▶ **What you should do**: Take the data that follows and return it exactly.

▶ **Extracted entries**:
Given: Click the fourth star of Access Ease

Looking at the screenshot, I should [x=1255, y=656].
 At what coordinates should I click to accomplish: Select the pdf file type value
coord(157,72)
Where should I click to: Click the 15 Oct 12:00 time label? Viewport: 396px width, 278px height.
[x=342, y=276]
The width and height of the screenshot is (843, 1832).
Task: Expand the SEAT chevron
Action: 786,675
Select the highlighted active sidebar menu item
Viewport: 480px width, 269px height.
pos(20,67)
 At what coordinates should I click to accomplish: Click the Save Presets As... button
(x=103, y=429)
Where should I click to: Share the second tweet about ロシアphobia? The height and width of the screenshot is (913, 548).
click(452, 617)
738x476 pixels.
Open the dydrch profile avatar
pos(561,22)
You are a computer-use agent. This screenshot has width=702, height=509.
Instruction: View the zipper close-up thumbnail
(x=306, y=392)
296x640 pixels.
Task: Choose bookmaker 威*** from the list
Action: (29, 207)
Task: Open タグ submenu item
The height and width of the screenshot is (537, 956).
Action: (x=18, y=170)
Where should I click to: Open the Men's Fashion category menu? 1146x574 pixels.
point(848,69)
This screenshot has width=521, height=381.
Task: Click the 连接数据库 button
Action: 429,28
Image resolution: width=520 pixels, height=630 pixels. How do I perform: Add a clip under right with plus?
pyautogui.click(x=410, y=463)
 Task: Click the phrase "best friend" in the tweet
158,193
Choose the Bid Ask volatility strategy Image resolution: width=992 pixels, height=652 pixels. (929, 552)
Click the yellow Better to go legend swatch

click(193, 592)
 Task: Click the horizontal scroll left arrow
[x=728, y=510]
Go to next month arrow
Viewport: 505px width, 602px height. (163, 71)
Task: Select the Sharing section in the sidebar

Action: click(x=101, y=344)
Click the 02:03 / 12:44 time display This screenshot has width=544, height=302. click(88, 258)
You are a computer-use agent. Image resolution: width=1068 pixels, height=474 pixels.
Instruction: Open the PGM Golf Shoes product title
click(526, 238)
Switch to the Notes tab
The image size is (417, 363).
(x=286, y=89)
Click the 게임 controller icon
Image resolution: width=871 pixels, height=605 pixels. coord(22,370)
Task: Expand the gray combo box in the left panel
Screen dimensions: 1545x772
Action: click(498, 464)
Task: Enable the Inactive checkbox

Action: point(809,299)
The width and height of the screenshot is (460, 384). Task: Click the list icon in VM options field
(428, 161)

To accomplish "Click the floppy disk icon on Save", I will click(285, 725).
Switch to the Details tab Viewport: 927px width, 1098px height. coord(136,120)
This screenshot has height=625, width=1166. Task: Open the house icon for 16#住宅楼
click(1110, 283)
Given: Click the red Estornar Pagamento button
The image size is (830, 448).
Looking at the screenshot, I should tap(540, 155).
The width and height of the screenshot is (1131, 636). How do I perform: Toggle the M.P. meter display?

▶ **Response to this exercise**:
Given: Click the fourth star of Access Ease

Looking at the screenshot, I should [x=1255, y=656].
 At what coordinates should I click to accomplish: Select the pdf file type value
coord(157,72)
Where should I click to: Click the 15 Oct 12:00 time label? Viewport: 396px width, 278px height.
[x=342, y=276]
The width and height of the screenshot is (843, 1832).
Task: Expand the SEAT chevron
Action: 786,675
Select the highlighted active sidebar menu item
Viewport: 480px width, 269px height.
pos(20,67)
 At what coordinates should I click to accomplish: Click the Save Presets As... button
(x=103, y=429)
Where should I click to: Share the second tweet about ロシアphobia? The height and width of the screenshot is (913, 548).
click(452, 617)
738x476 pixels.
Open the dydrch profile avatar
pos(561,22)
You are a computer-use agent. This screenshot has width=702, height=509.
Instruction: View the zipper close-up thumbnail
(x=306, y=392)
296x640 pixels.
Task: Choose bookmaker 威*** from the list
Action: (29, 207)
Task: Open タグ submenu item
The height and width of the screenshot is (537, 956).
Action: (x=18, y=170)
Where should I click to: Open the Men's Fashion category menu? 1146x574 pixels.
point(848,69)
This screenshot has width=521, height=381.
Task: Click the 连接数据库 button
Action: 429,28
Image resolution: width=520 pixels, height=630 pixels. How do I perform: Add a clip under right with plus?
pyautogui.click(x=410, y=463)
 Task: Click the phrase "best friend" in the tweet
158,193
Choose the Bid Ask volatility strategy Image resolution: width=992 pixels, height=652 pixels. (929, 552)
Click the yellow Better to go legend swatch

click(193, 592)
 Task: Click the horizontal scroll left arrow
[x=728, y=510]
Go to next month arrow
Viewport: 505px width, 602px height. (163, 71)
Task: Select the Sharing section in the sidebar

Action: click(x=101, y=344)
Click the 02:03 / 12:44 time display This screenshot has width=544, height=302. click(88, 258)
You are a computer-use agent. Image resolution: width=1068 pixels, height=474 pixels.
Instruction: Open the PGM Golf Shoes product title
click(526, 238)
Switch to the Notes tab
The image size is (417, 363).
(x=286, y=89)
Click the 게임 controller icon
Image resolution: width=871 pixels, height=605 pixels. coord(22,370)
Task: Expand the gray combo box in the left panel
Screen dimensions: 1545x772
Action: click(498, 464)
Task: Enable the Inactive checkbox

Action: point(809,299)
The width and height of the screenshot is (460, 384). Task: Click the list icon in VM options field
(428, 161)

To accomplish "Click the floppy disk icon on Save", I will click(285, 725).
Switch to the Details tab Viewport: 927px width, 1098px height. coord(136,120)
This screenshot has height=625, width=1166. Task: Open the house icon for 16#住宅楼
click(1110, 283)
Given: Click the red Estornar Pagamento button
The image size is (830, 448).
Looking at the screenshot, I should tap(540, 155).
The width and height of the screenshot is (1131, 636). How do I perform: Toggle the M.P. meter display?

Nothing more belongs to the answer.